In fact, Caltech says that it actually spun out the same number of startups in 2001 -- a poor time, needless to say, for new ventures -- as it did in the boom year of 1999. While startup enthusiasm has faded on most campuses, Caltech has blossomed into a robust new-company machine.

This didn't happen by accident. During the past seven years, Caltech's Office of Technology Transfer has carefully developed a strategy for cultivating commerce. "We focus on nurturing entrepreneurs scientifically more than other schools do," says Rich Wolfe, the office's associate director. That is, the university focuses more on the science itself than on the ensuing commercial opportunity.
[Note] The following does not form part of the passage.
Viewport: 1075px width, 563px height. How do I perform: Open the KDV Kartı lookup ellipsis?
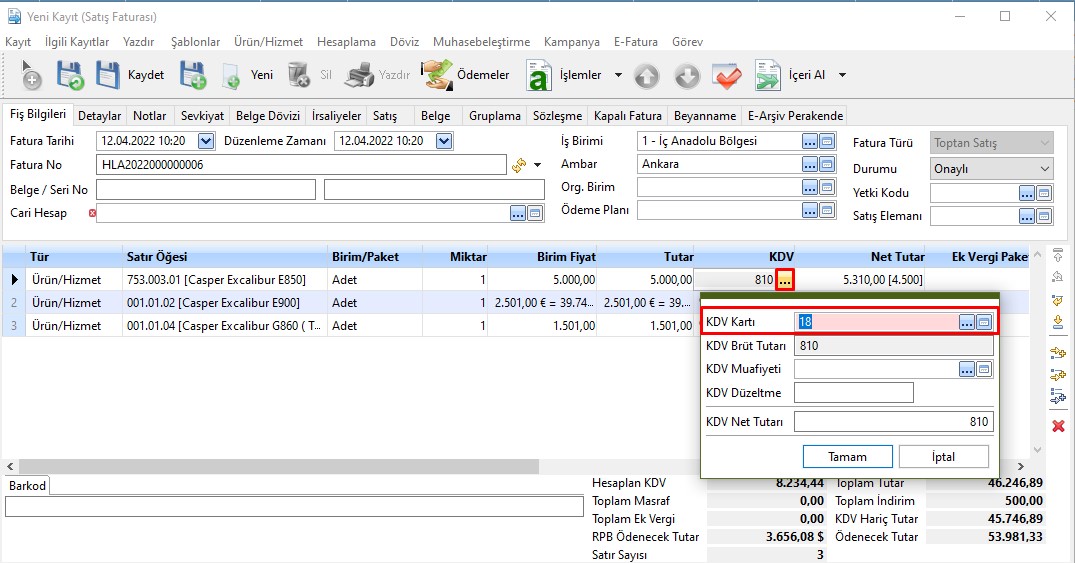pyautogui.click(x=966, y=321)
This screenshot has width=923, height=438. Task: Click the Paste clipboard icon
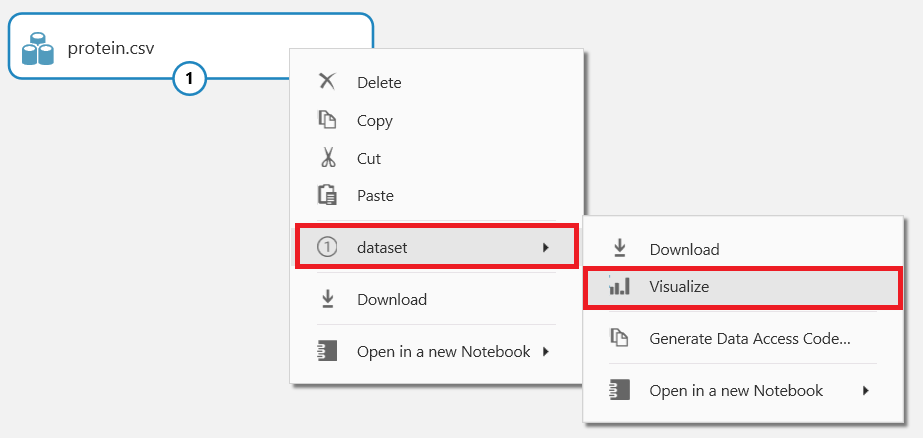pyautogui.click(x=327, y=195)
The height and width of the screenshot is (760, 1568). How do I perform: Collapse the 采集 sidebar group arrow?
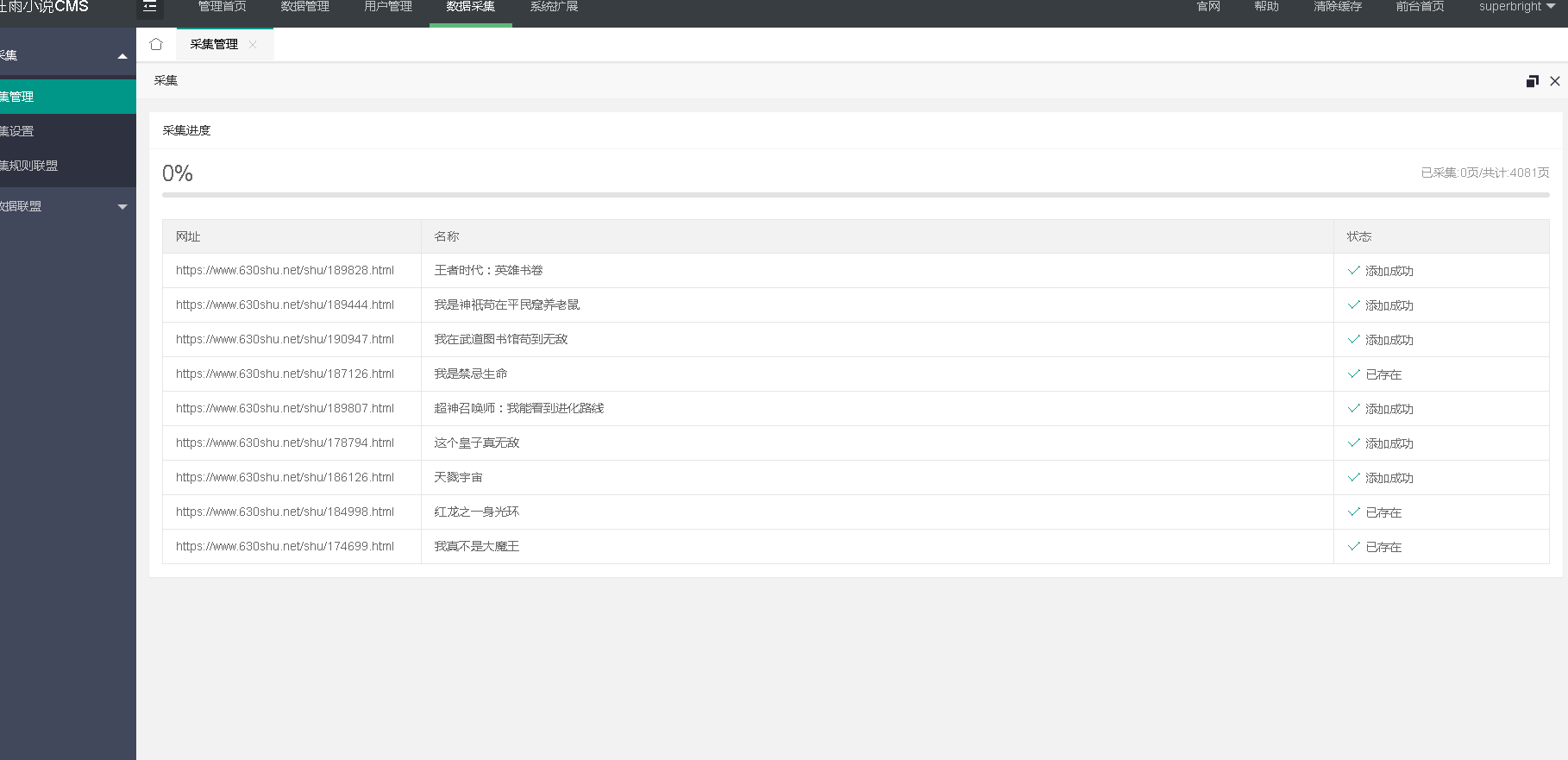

That's what grabbed Uri Cummings and Andrew Lines, two PhD students at Caltech who founded Fulcrum Microsystems Inc. in 2000. "There is a pervasive philosophy at Caltech that no problem is unsolvable," Cummings says. "There's a focus on scientific ingenuity that is thrilling to be around. Caltech has so many entrepreneurs because the school doesn't make it about business or focus on how much money they'll get out of it. Caltech is a catalyst, moving technology from the university out into industry, and students are thrilled to be a part of it."

Before starting Fulcrum, Cummings and Lines worked for six years with Caltech computer-science professor Alain Martin on an asynchronous-circuit design for semiconductor chips. They ventured into commercialization while still in the throes of their doctoral program.